START Reading passage
The meme of today’s attorney is that of an overpaid thorn in the side of progress.  I mean, they just sue companies for profit, right?  This is by no means a defense for every lawsuit and there are frivolous lawsuits out there but let’s look at one of the most famous cases as a perfect example.

If you were around in the 90’s then you inevitably heard about the McDonald’s coffee burn case.  If you ask the average person who heard about that case they’ll say something like “Oh yeah, isn’t that the one where the lady got a million bucks for spilling coffee on herself”? Actually no, that’s not what happened.

Overview: Liebeck v. McDonald’s Restaurants, also known as the “McDonald’s coffee case,” was a highly publicized 1994 product liability lawsuit. Stella Liebeck, a 79-year-old woman, suffered third-degree burns after spilling a cup of McDonald’s coffee on her lap. The case became a focal point in debates over tort reform and is often mischaracterized as a frivolous lawsuit.

Incident Details: On February 27, 1992, Stella Liebeck purchased a cup of coffee from a McDonald’s drive-through in Albuquerque, New Mexico. While seated in a parked car, she placed the cup between her knees and attempted to remove the lid to add cream and sugar. The coffee spilled, causing third-degree burns on her thighs, buttocks, and groin. Liebeck was hospitalized for eight days and required skin grafts and two years of follow-up medical treatment.

Legal Proceedings: Liebeck initially sought $20,000 from McDonald’s to cover her medical expenses, but the company offered only $800. She then retained attorney Reed Morgan, who filed a lawsuit accusing McDonald’s of gross negligence for serving coffee at a temperature (180-190°F) capable of causing severe burns. During the trial, it was revealed that McDonald’s had received over 700 previous reports of coffee burns but had not changed its practices.
END Reading passage
START Data extract
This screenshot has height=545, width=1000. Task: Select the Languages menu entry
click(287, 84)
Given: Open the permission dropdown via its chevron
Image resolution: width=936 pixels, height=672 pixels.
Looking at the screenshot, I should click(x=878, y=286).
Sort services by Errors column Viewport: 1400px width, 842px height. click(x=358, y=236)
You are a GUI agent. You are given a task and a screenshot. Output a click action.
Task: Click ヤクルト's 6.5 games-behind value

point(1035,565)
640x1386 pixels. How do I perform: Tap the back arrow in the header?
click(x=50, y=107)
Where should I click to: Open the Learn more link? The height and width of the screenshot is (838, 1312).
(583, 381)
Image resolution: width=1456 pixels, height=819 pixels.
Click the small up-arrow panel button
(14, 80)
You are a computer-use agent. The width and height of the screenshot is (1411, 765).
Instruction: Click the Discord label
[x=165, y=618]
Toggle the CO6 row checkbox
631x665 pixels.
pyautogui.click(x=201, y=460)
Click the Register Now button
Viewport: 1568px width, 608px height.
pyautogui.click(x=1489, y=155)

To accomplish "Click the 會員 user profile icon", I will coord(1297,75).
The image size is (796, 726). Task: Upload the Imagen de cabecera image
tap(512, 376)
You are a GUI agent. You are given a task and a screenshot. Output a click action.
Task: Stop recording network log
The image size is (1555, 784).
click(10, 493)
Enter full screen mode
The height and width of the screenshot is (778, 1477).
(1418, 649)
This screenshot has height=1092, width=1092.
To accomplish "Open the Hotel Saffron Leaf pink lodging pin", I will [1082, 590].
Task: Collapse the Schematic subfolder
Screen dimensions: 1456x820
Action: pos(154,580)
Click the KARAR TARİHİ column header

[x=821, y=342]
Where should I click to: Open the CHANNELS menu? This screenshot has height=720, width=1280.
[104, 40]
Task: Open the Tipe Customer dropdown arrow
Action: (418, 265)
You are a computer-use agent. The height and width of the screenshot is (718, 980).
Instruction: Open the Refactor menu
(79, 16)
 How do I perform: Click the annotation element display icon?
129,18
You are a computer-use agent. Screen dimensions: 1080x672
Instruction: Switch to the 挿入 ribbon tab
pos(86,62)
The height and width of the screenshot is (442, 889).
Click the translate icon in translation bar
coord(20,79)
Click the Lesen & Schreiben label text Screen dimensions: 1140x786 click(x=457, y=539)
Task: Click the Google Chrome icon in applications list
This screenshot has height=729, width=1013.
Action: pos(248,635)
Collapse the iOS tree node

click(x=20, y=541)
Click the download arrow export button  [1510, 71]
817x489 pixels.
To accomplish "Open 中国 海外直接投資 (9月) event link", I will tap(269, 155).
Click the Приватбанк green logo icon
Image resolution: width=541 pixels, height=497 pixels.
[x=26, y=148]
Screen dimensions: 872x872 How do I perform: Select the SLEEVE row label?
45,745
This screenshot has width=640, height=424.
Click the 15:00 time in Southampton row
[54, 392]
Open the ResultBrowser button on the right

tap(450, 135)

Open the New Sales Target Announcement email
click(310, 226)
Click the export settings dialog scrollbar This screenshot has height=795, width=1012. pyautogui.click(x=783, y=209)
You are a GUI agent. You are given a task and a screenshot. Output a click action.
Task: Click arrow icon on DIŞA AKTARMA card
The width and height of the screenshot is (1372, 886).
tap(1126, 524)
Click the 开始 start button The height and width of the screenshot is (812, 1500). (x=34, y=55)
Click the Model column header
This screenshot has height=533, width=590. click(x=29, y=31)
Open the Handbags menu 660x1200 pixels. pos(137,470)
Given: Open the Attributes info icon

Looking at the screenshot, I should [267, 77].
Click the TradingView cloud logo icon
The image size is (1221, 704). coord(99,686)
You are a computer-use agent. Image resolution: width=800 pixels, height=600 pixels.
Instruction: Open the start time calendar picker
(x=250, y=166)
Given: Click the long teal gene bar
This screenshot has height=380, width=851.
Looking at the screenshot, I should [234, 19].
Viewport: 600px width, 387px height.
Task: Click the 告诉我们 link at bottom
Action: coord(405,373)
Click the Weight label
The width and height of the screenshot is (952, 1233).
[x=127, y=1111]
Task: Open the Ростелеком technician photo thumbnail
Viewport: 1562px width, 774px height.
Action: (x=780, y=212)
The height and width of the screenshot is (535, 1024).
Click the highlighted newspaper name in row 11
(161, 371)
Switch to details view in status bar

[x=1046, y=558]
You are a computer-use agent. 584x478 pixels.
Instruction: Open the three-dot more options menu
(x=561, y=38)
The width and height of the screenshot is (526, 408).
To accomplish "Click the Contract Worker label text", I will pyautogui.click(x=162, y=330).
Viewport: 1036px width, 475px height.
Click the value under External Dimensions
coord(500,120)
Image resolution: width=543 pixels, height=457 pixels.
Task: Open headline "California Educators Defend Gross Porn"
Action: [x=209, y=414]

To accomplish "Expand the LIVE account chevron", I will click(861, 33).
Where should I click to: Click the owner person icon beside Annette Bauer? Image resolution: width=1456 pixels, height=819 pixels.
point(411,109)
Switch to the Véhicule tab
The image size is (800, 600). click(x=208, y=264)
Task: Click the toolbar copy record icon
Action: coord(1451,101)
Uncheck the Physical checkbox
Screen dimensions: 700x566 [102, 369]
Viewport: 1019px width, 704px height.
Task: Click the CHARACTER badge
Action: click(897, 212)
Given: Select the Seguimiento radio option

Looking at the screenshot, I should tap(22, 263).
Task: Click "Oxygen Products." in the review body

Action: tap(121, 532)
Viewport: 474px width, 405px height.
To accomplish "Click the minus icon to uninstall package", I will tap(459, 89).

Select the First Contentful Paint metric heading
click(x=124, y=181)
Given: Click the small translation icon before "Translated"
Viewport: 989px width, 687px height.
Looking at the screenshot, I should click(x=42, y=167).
END Data extract
• Exercise A:
In the text about the McDonald's coffee case, how much did McDonald's offer Stella Liebeck when she first sought $20,000?
• Exercise B:
Carry on the text about the McDonald's coffee case, starting right after its final sentence.

• Reply A:
McDonald's offered only $800.

• Reply B:
Trial and Verdict: The trial took place in August 1994. The jury found McDonald’s 80% responsible for the incident and awarded Liebeck $200,000 in compensatory damages (reduced to $160,000 due to comparative negligence) and $2.7 million in punitive damages. The judge later reduced the punitive damages to $480,000. The parties eventually settled for an undisclosed amount before an appeal.

Impact and Aftermath: The case spurred a national debate on tort reform, with some viewing it as an example of frivolous litigation and others arguing it highlighted genuine consumer safety issues. Despite public perception, legal experts have defended the case’s merits, emphasizing McDonald’s responsibility for serving dangerously hot coffee. The case has been featured in documentaries and media reports, which have explored the broader implications for consumer protection and corporate accountability.